Indiegogo is based in the US and charges fundraisers two percentage rates, depending on how much cash is involved.

Then there are third party fees for payment processors, which come in at three per cent plus 30 cents per credit card transaction, and up to five per cent for PayPal.

These charges can add up to more than 10 per cent of the total raised in any single campaign and, in this case, more than £13,000 is likely to be subtracted from the total fund.

However, legal fees – which the fund was set up to cover – will be causing the four petitioners most concern.

One legal source told The National: “In a case like this where the legal waters are largely uncharted, costs can mount up rather quickly.

“These proceedings don’t come cheap,” said the source. “There have been ‘by order’ hearings to set out the ground rules including the judges who would rule on the case and indeed if they would hear it; others to consider who would be called as witnesses, and to decide which parts of the case would be televised.

“Add to the total the cost of a three-day trial and all the attendant research and background work carried out by legal staff and you can quickly rise to £200,000 or more.”

The case came about when Carmichael, Scotland’s only LibDem MP, leaked a false memo aimed at damaging First Minister and SNP leader Nicola Sturgeon.
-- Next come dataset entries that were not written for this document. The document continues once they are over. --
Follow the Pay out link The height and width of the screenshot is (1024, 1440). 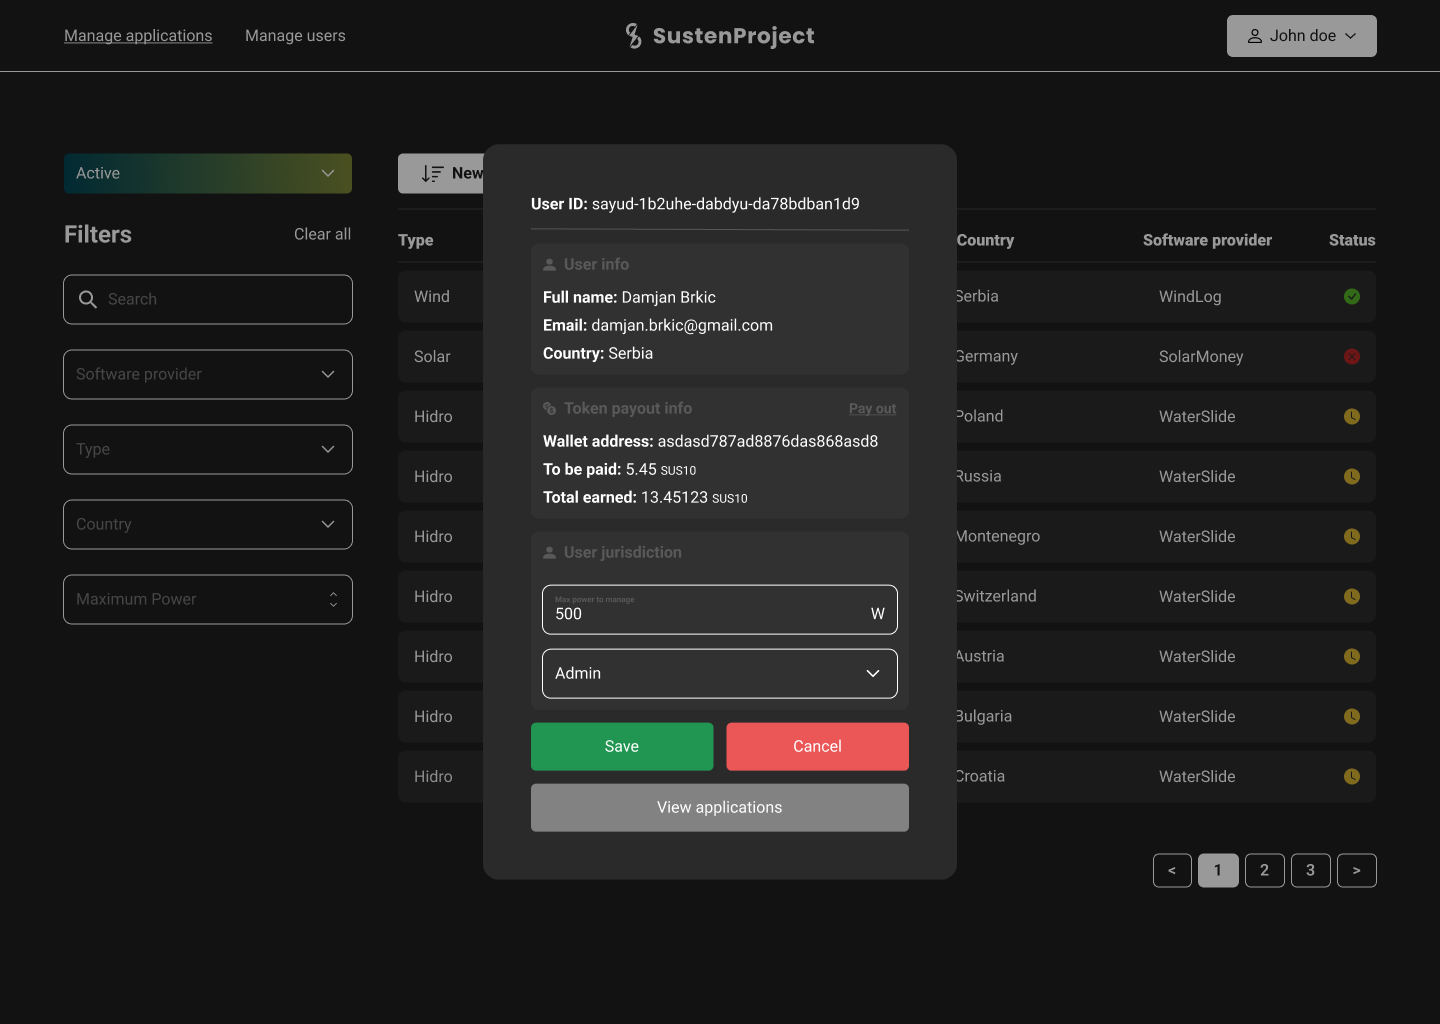click(x=872, y=409)
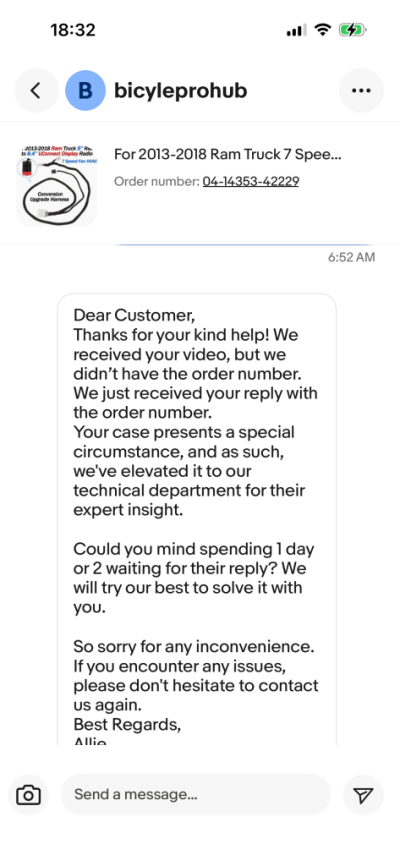Image resolution: width=400 pixels, height=866 pixels.
Task: Select the 'Dear Customer,' greeting line
Action: tap(134, 315)
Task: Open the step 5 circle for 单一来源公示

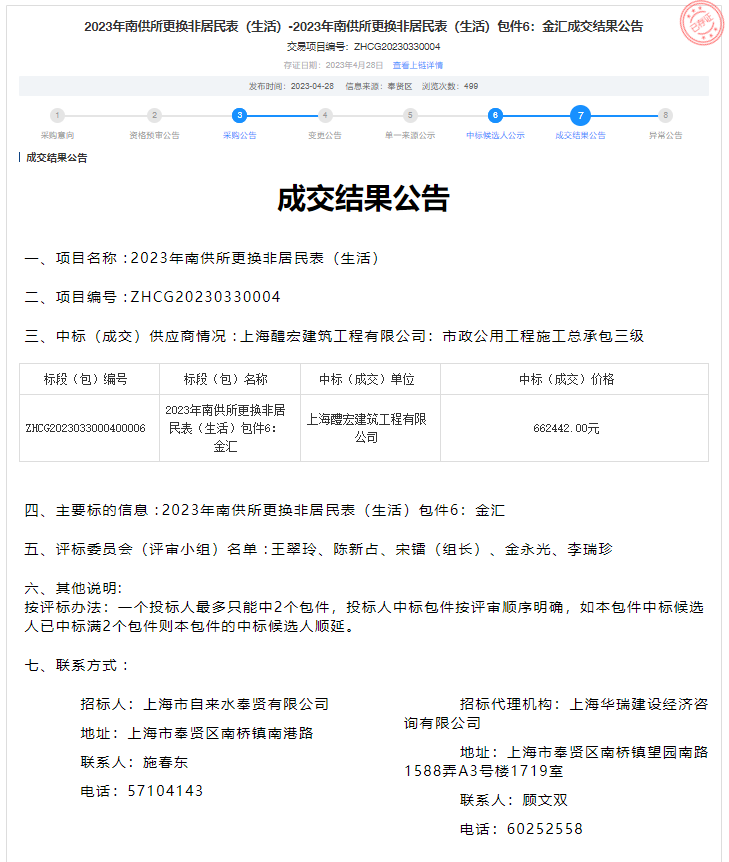Action: 410,116
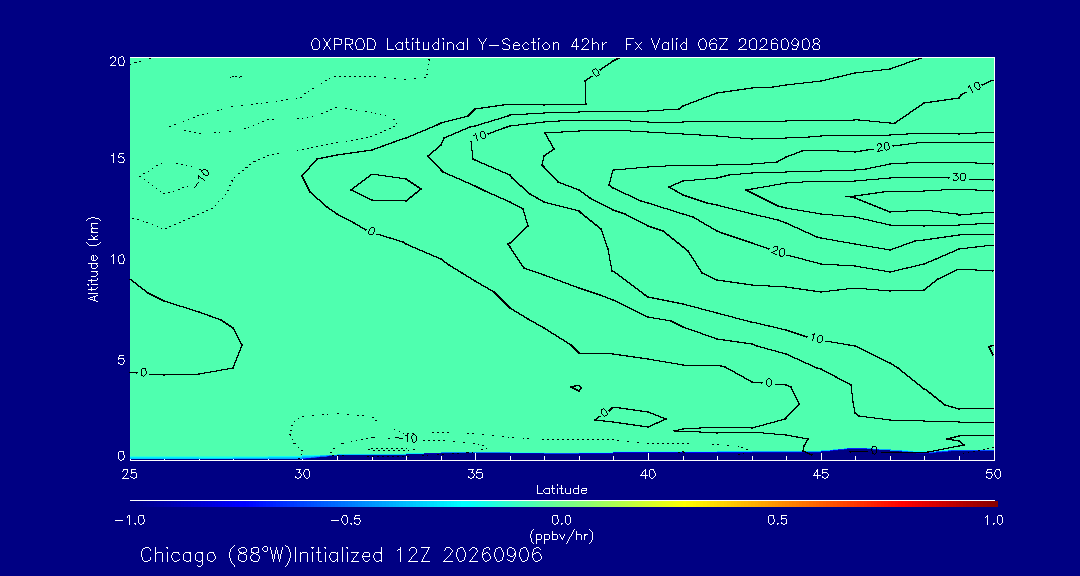Screen dimensions: 1080x576
Task: Click the Chicago (88°W) initialization caption
Action: (x=342, y=555)
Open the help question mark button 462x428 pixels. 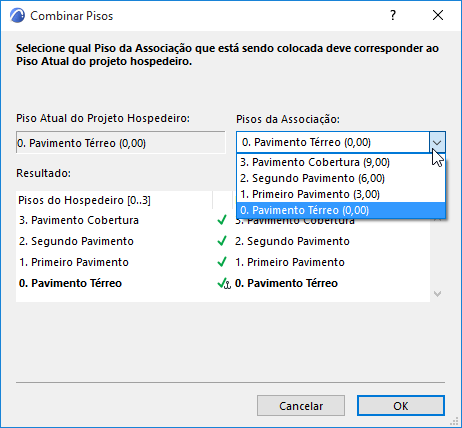393,15
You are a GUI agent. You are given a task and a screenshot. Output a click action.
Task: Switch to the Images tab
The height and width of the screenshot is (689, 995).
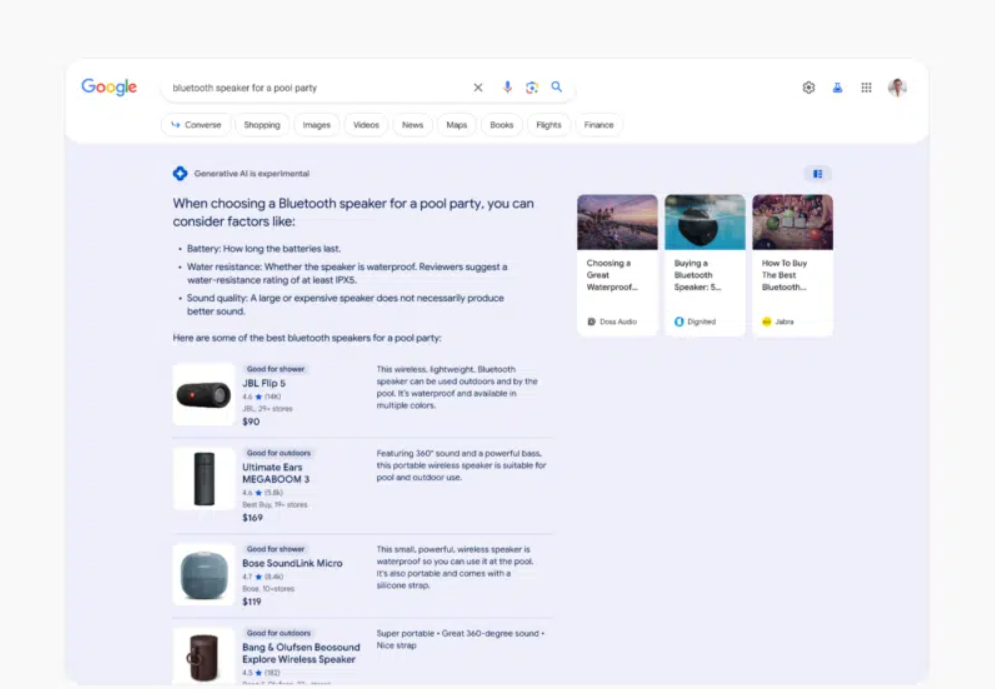(316, 125)
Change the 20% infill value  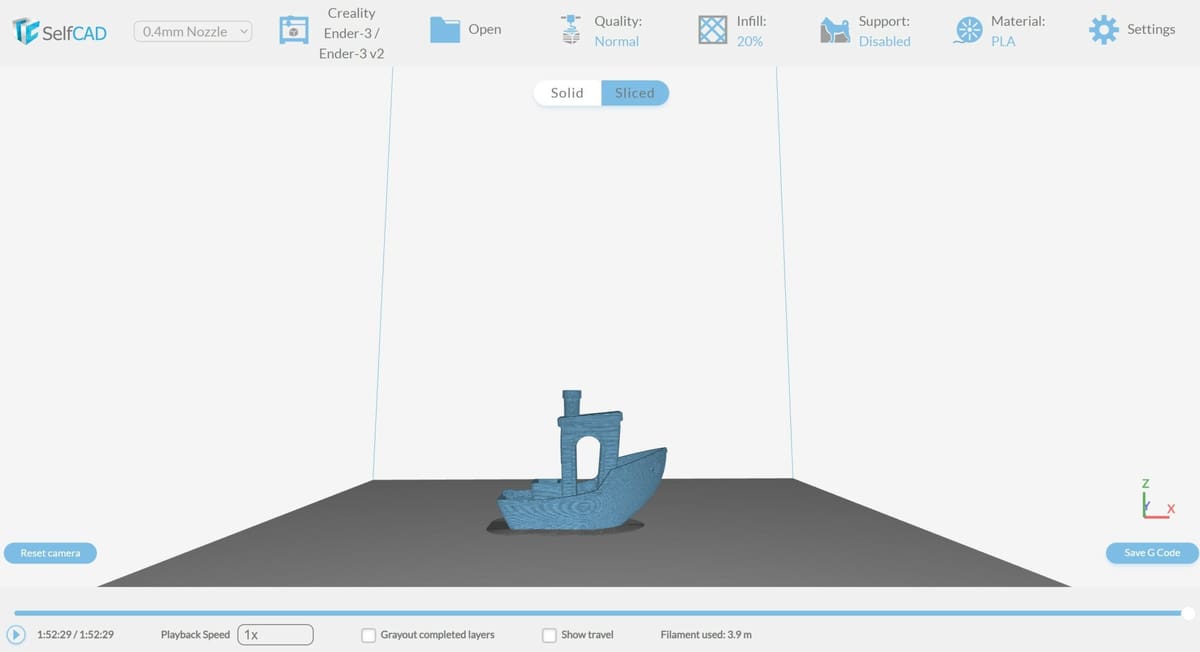(x=749, y=41)
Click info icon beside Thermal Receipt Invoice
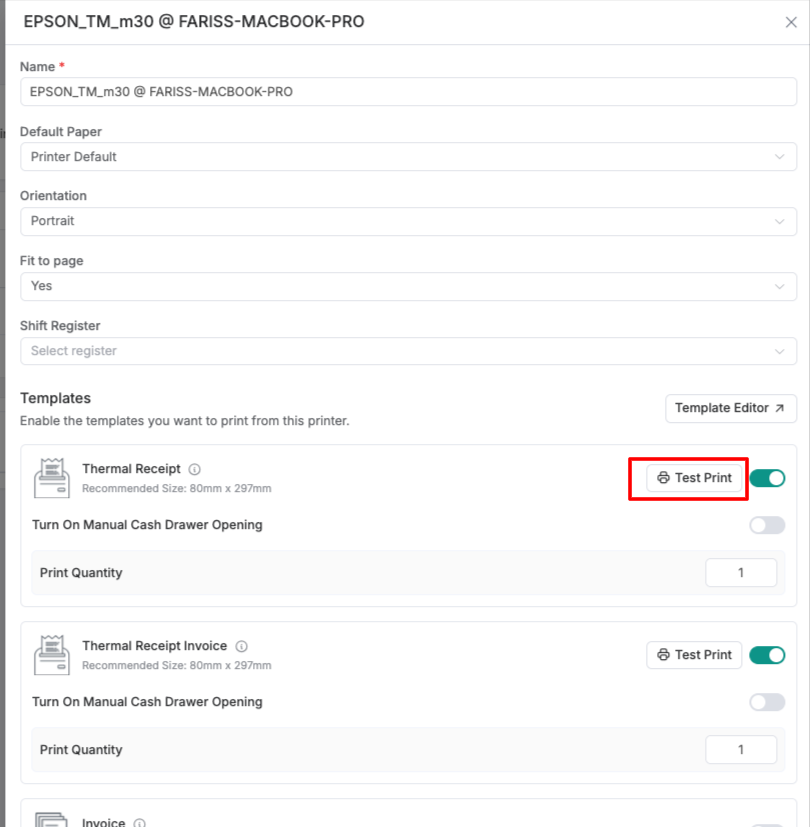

It wrongly claimed she had told the French Ambassador she would prefer David Cameron to remain in Downing Street.

Carmichael initially denied all knowledge of the leak, but a Cabinet Office inquiry established that he had authorised his special adviser Euan Roddin to pass the memo to a journalist at the Tory-supporting Daily Telegraph.

The MP told the election court in Edinburgh earlier thus month that he authorised the leak because he thought its “politically explosive” contents were true. He also admitted that he was “less than fully truthful” with the Cabinet Office probe.

The election court – the first hearing of its type in Scotland in 50 years – sat as a subcommittee of the House of Commons and the judges Lady Paton and Lord Matthews have still to deliver their verdict.

Meanwhile, the four Orkney petitioners await the verdict with tensions evident in some quarters.

One of them, Tim Morrison, told The National: “We are a small community. People who are Unionists are very angry with us indeed, and they want us to know about it in lots of devious and slightly sneaky ways. Trust matters here a lot and what we are seeing is how people have been prepared to manipulate it.

“One man started shouting at me in an art gallery the other day and those people won’t forgive us in a hurry.

“On the other side, people hug me and say they are incredibly proud.”

However, Cary Welling, another of the four, dismissed any notion of local divisions or tensions.

She said: “Close-knit communities have to live together, so on the whole they just don’t mention the things they don’t agree about and get on with it.

“In fact, before Facebook, Orcadians just didn’t discuss politics so they never found out whether they had different opinions in the first place.

“This deep division stuff is something (Orkney LibDem MSP) Liam (McArthur) has invented to make us look bad.”